* **DATASET RECORDS**:
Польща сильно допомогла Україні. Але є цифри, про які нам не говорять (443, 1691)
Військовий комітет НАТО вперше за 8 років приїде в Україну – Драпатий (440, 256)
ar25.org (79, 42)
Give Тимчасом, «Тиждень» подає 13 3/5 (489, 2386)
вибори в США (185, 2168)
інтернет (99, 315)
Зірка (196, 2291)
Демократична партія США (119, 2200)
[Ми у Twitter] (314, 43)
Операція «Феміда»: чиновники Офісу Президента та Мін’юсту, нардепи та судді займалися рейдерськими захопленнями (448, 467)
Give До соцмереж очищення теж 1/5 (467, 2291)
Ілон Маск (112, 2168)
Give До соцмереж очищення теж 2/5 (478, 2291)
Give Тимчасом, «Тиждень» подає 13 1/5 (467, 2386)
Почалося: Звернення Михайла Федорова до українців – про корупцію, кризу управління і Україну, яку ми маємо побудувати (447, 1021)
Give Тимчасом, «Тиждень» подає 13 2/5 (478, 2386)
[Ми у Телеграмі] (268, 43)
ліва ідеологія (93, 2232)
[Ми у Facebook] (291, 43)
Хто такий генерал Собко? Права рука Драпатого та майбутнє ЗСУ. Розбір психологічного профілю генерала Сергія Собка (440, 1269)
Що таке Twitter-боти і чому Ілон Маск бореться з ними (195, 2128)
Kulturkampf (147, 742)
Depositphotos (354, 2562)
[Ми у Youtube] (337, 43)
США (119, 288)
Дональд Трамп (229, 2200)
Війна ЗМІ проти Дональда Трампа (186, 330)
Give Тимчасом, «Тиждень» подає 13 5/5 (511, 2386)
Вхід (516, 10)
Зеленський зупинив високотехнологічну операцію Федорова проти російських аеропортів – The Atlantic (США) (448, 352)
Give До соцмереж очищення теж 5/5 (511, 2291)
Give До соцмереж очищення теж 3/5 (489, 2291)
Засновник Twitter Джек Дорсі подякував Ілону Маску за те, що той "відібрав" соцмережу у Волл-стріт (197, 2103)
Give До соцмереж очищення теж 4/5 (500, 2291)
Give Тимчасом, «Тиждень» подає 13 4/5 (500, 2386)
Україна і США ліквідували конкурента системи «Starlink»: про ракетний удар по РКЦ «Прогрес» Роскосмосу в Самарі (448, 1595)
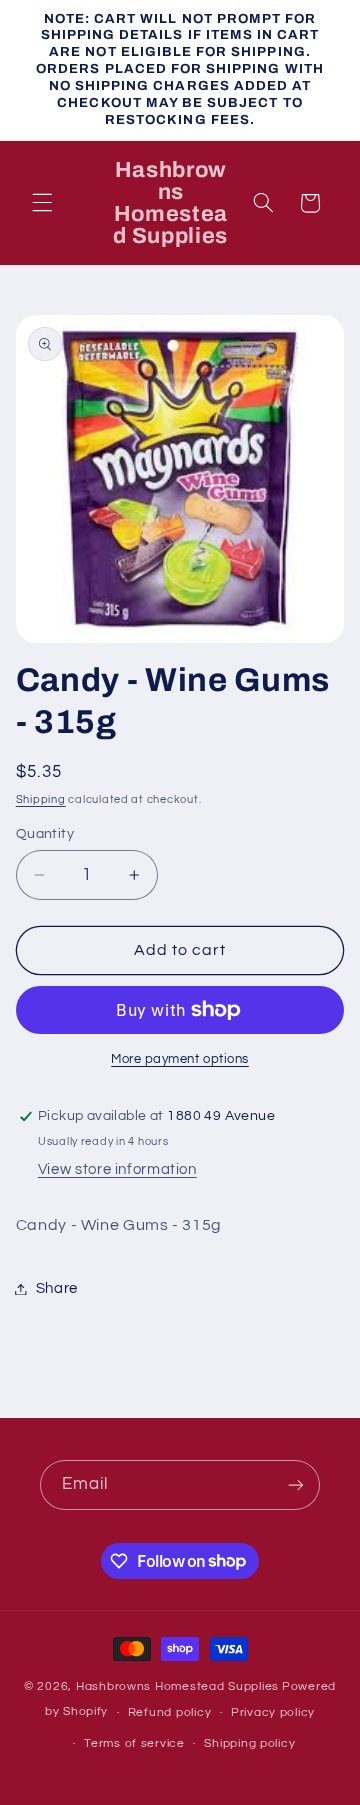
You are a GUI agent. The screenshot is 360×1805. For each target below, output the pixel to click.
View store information (117, 1169)
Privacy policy (273, 1712)
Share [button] (57, 1288)
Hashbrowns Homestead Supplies (177, 1686)
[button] (42, 203)
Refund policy (170, 1712)
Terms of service (134, 1743)
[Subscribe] (296, 1484)
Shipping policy (249, 1743)
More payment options (180, 1059)
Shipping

* **WHAT IS REQUIRED**:
Once the pictures are set aside, copy the remaining text of every entry exactly.

* **THE COMPLETED TASK**:
Польща сильно допомогла Україні. Але є цифри, про які нам не говорять (443, 1691)
Військовий комітет НАТО вперше за 8 років приїде в Україну – Драпатий (440, 256)
ar25.org (79, 42)
Give Тимчасом, «Тиждень» подає 13 3/5 (489, 2386)
вибори в США (185, 2168)
інтернет (99, 315)
Зірка (196, 2291)
Демократична партія США (119, 2200)
[Ми у Twitter] (314, 43)
Операція «Феміда»: чиновники Офісу Президента та Мін’юсту, нардепи та судді займалися рейдерськими захопленнями (448, 467)
Give До соцмереж очищення теж 1/5 (467, 2291)
Ілон Маск (112, 2168)
Give До соцмереж очищення теж 2/5 (478, 2291)
Give Тимчасом, «Тиждень» подає 13 1/5 (467, 2386)
Почалося: Звернення Михайла Федорова до українців – про корупцію, кризу управління і Україну, яку ми маємо побудувати (447, 1021)
Give Тимчасом, «Тиждень» подає 13 2/5 (478, 2386)
[Ми у Телеграмі] (268, 43)
ліва ідеологія (93, 2232)
[Ми у Facebook] (291, 43)
Хто такий генерал Собко? Права рука Драпатого та майбутнє ЗСУ. Розбір психологічного профілю генерала Сергія Собка (440, 1269)
Що таке Twitter-боти і чому Ілон Маск бореться з ними (195, 2128)
Kulturkampf (147, 742)
Depositphotos (354, 2562)
[Ми у Youtube] (337, 43)
США (119, 288)
Дональд Трамп (229, 2200)
Війна ЗМІ проти Дональда Трампа (186, 330)
Give Тимчасом, «Тиждень» подає 13 5/5 (511, 2386)
Вхід (516, 10)
Зеленський зупинив високотехнологічну операцію Федорова проти російських аеропортів – The Atlantic (США) (448, 352)
Give До соцмереж очищення теж 5/5 (511, 2291)
Give До соцмереж очищення теж 3/5 (489, 2291)
Засновник Twitter Джек Дорсі подякував Ілону Маску за те, що той "відібрав" соцмережу у Волл-стріт (197, 2103)
Give До соцмереж очищення теж 4/5 (500, 2291)
Give Тимчасом, «Тиждень» подає 13 4/5 (500, 2386)
Україна і США ліквідували конкурента системи «Starlink»: про ракетний удар по РКЦ «Прогрес» Роскосмосу в Самарі (448, 1595)
You are a GUI agent. The screenshot is 360×1805. For each target below, output the pixel to click.
View store information (117, 1169)
Privacy policy (273, 1712)
Share [button] (57, 1288)
Hashbrowns Homestead Supplies (177, 1686)
[button] (42, 203)
Refund policy (170, 1712)
Terms of service (134, 1743)
[Subscribe] (296, 1484)
Shipping policy (249, 1743)
More payment options (180, 1059)
Shipping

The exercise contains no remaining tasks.